# Chorus vs. Record 11 Shifters



## fallzboater (Feb 16, 2003)

I'm looking at the parts guide, and it appears that the only difference in part numbers between Chorus and Record 11 shifters is the brake lever, itself. Buying Chorus seems to be a no-brainer.

If I'm ordering a new "lever set" from any of the UK retailers, I should expect them to come with brake and shift cables and housings, right? Anyone checked to see who's cheapest, with shipping to the US, lately? (edit: It looks like they're all within about $10, with Wiggle being the cheapest, with free shipping)


----------



## natep (Jan 27, 2007)

I have been thinking that going for Chorus 11 shifters was a no-brainer as well after poring over the parts guide and checking part numbers etc. But if you read all the copy under the description heading on the Chorus Ultrashift Controls product page, on the Campagnolo web site (be sure to click more+ to get all the copy), they refer to the use of "polymer bushings and a new internal mechanism" while further down the page under the technical specifications heading, they also refer to "ball bearings" as well.
It's all quite confusing to me and a little disheartening as I just bought a set of Chorus 11 shifters under the assumption that ball bearings were used in the internal mechanism. And I don't really care to disassemble them to confirm the use of bearings for sure.

- Nate


----------



## veloci1 (Nov 29, 2005)

I wouldd not worry about a thing if i were you. i have Chorus on one bike and Record on the other. i cannot tel the difference in performance. actually, i do not think there is any. maybe wear and tear is the only factor, but, you can rebuild Campy any time. the only Super Record part i have on both of my bikes is the rear Der. i believe that with the amount of use the rear der goes through, that was worth upgrading.


----------



## C-40 (Feb 4, 2004)

*the way to tell..*

Campy literature is of no help. You can find writings that claim that all level of shifters have ball bearings, but they do not. One poster said his Athena levers had ball bearings, but it was not clear that he really knew how to identify the bearings.

It is not necessary to disassemble the lever. If you look carefully at the thin metal bracket that goes over the main pivot shaft and connects to the finger shift lever, you can see a bit of the front ball bearing. All you will be able to see is a very thin line of the steel outer bearing race, right where the bracket rests against the ergo body. You'll probably need to scrap the white grease off with a toothpick to get that glimpse of a bearing. Don;t confuse the side of the metal bracket with the bearing race. The bearing race should shine, compared to the dull silver plating on the finger lever bracket.

The Centaur shifters that I have use a grey plastic bushing that is hex-shaped and you can see nothing of it without disassembling the levers.

▸ Provided records
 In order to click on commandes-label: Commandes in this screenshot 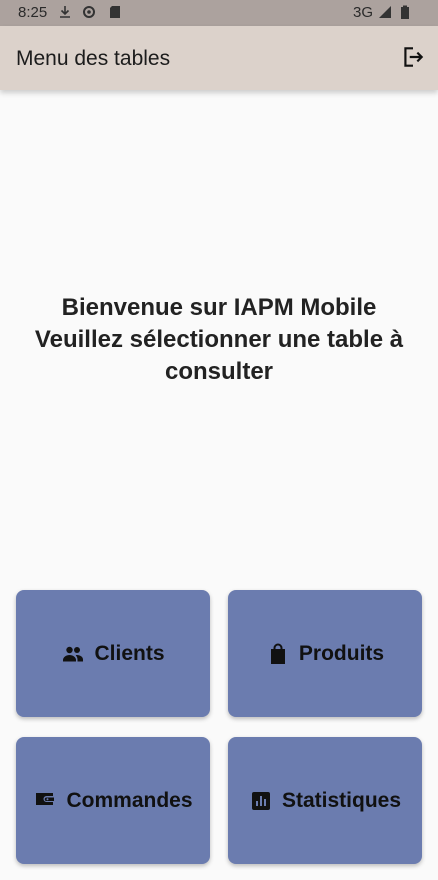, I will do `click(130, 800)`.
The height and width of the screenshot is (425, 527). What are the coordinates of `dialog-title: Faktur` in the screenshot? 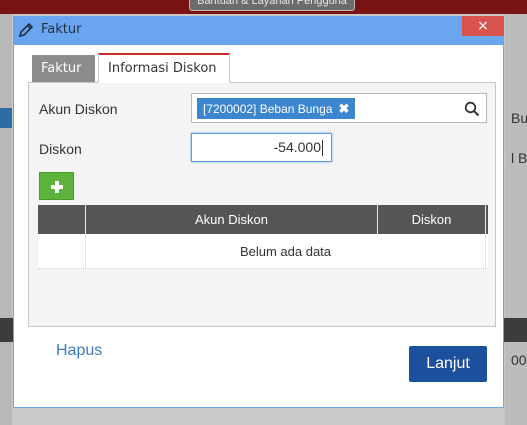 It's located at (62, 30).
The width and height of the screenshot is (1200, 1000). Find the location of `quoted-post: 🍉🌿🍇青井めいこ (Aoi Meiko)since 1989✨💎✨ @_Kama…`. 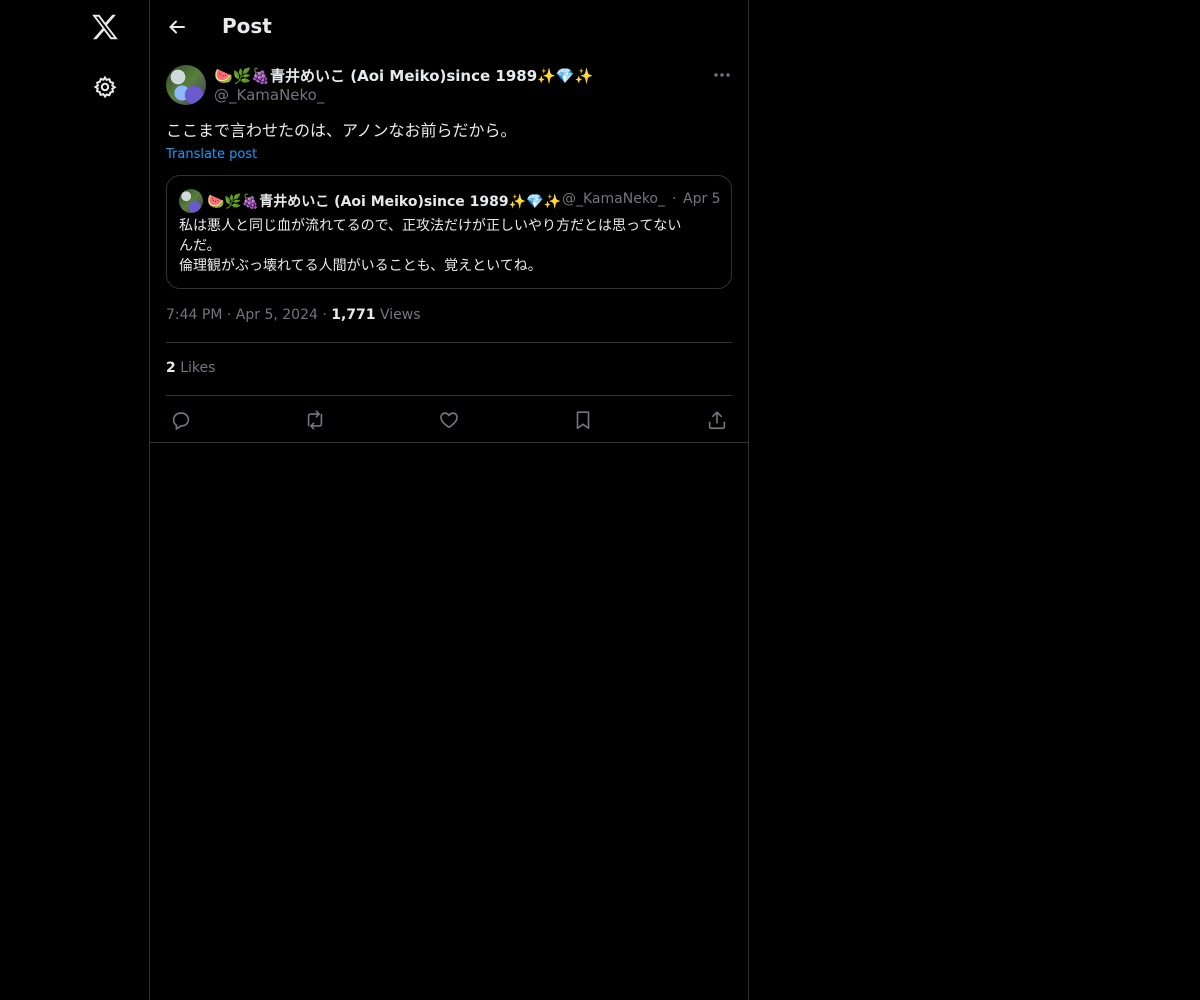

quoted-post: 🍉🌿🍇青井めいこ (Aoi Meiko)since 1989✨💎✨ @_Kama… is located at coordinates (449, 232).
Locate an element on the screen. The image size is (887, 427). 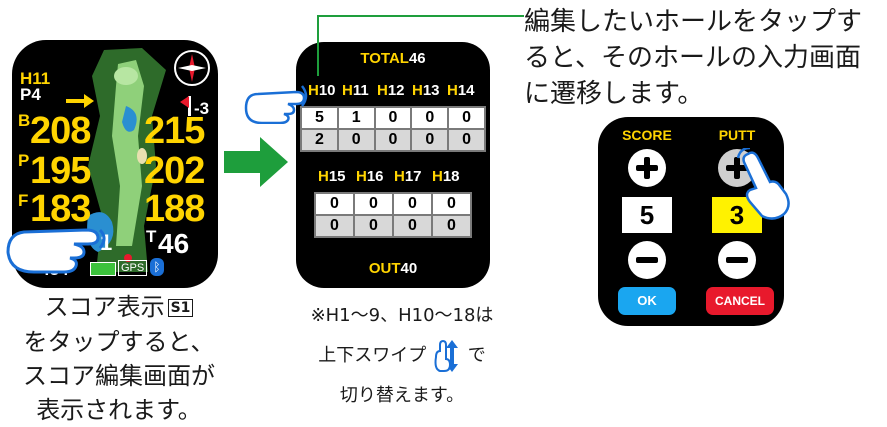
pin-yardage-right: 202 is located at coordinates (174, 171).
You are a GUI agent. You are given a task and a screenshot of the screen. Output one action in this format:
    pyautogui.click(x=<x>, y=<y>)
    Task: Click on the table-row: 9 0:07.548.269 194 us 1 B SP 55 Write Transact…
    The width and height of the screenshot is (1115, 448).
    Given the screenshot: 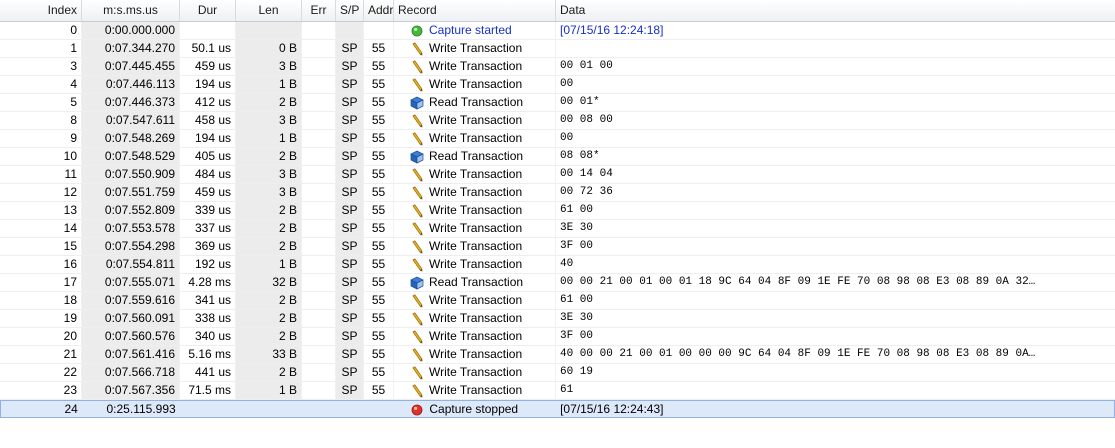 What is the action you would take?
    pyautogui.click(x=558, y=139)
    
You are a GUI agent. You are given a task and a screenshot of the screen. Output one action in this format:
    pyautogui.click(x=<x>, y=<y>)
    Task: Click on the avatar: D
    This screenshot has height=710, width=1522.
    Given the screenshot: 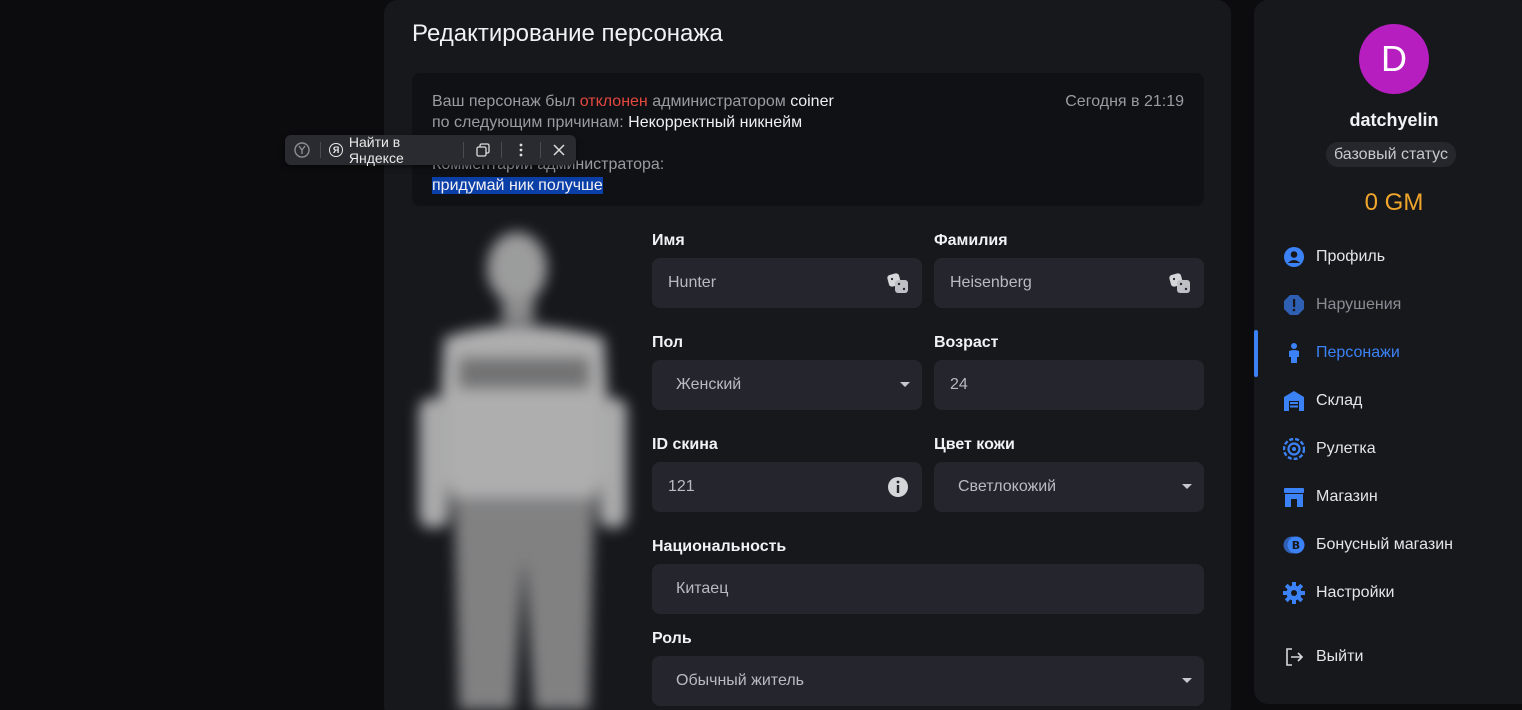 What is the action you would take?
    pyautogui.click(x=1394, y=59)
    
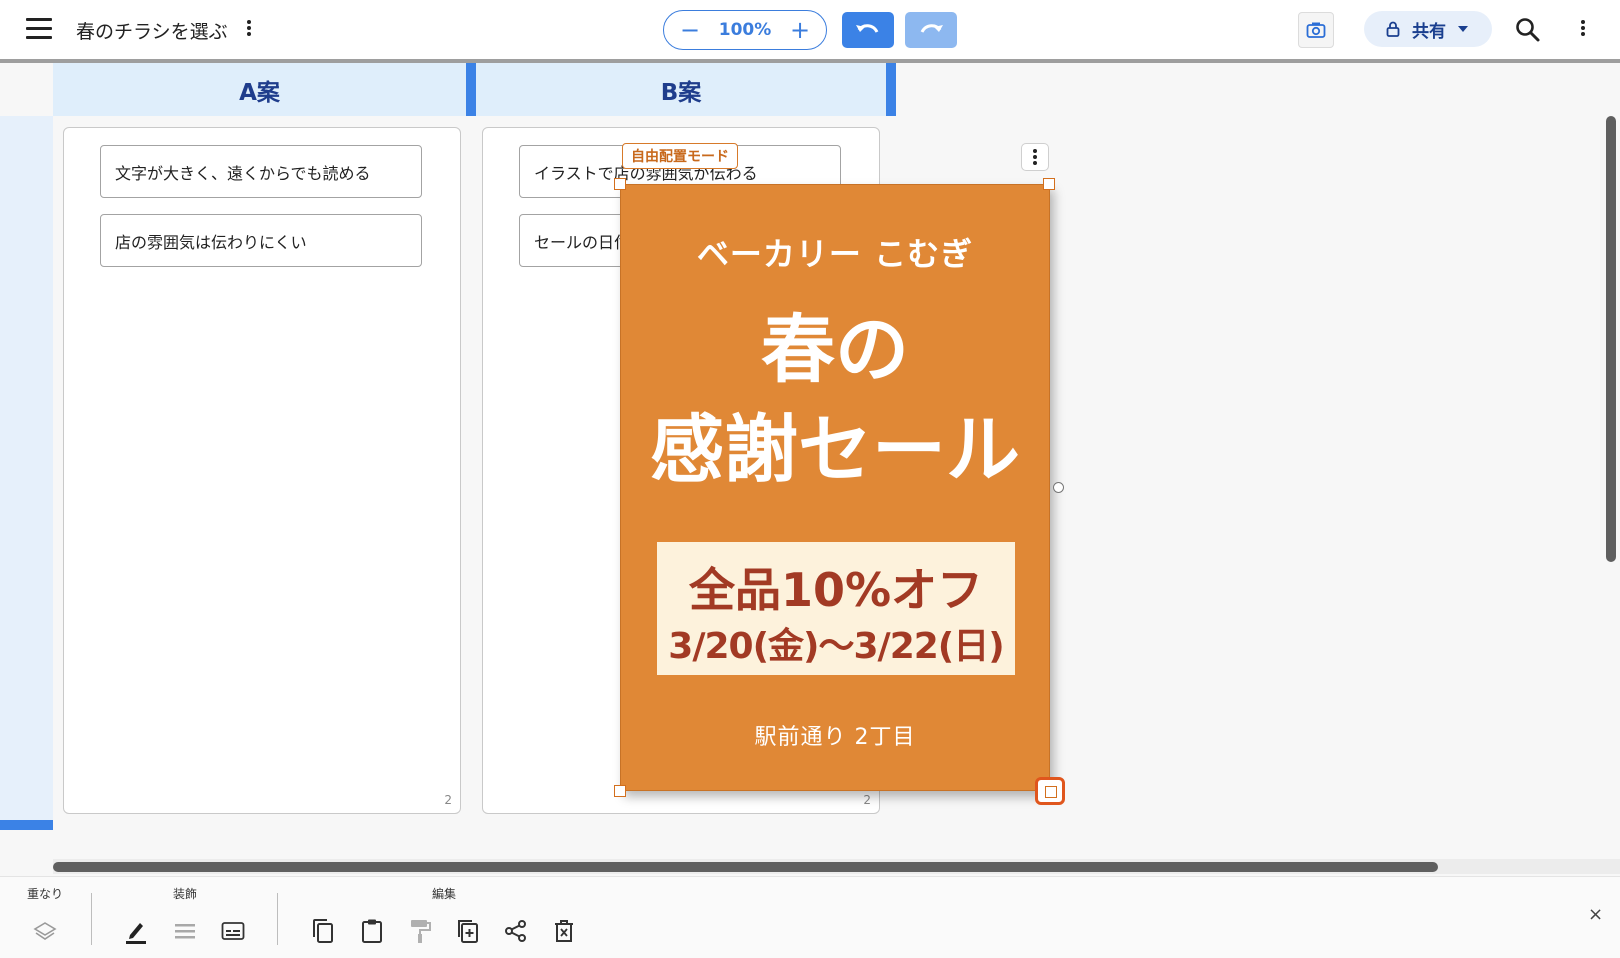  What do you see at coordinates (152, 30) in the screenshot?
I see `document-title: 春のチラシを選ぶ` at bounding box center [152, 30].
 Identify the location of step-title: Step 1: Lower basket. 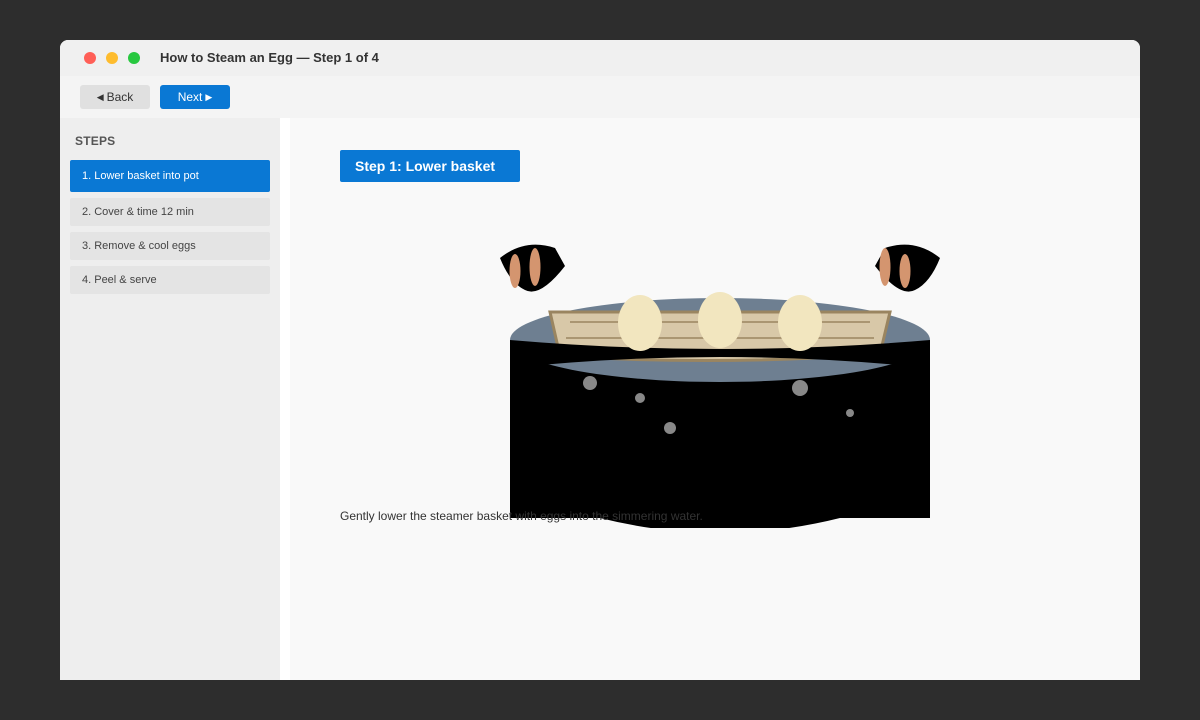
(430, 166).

▸ Problem 1
In the shifter thread, rewrite the paragraph beginning "It is not necessary to disassemble the lever" as a short bulleted list that keeps its main facts.
▸ Problem 2
Reproduce the part of the shifter thread between "It is not necessary" and "disassembling the levers.", inclusive.

▸ Written answer 1
- The lever does not need to be taken apart.
- Look closely at the thin metal bracket over the main pivot shaft that connects to the finger shift lever. Part of the front ball bearing shows there.
- Only a very thin line of the steel outer bearing race is visible, right where the bracket rests against the ergo body.
- You may need to remove the white grease with a toothpick to see it.
- Don't mistake the side of the metal bracket for the bearing race. The race shines, while the finger lever bracket has dull silver plating.

▸ Written answer 2
It is not necessary to disassemble the lever. If you look carefully at the thin metal bracket that goes over the main pivot shaft and connects to the finger shift lever, you can see a bit of the front ball bearing. All you will be able to see is a very thin line of the steel outer bearing race, right where the bracket rests against the ergo body. You'll probably need to scrap the white grease off with a toothpick to get that glimpse of a bearing. Don;t confuse the side of the metal bracket with the bearing race. The bearing race should shine, compared to the dull silver plating on the finger lever bracket.

The Centaur shifters that I have use a grey plastic bushing that is hex-shaped and you can see nothing of it without disassembling the levers.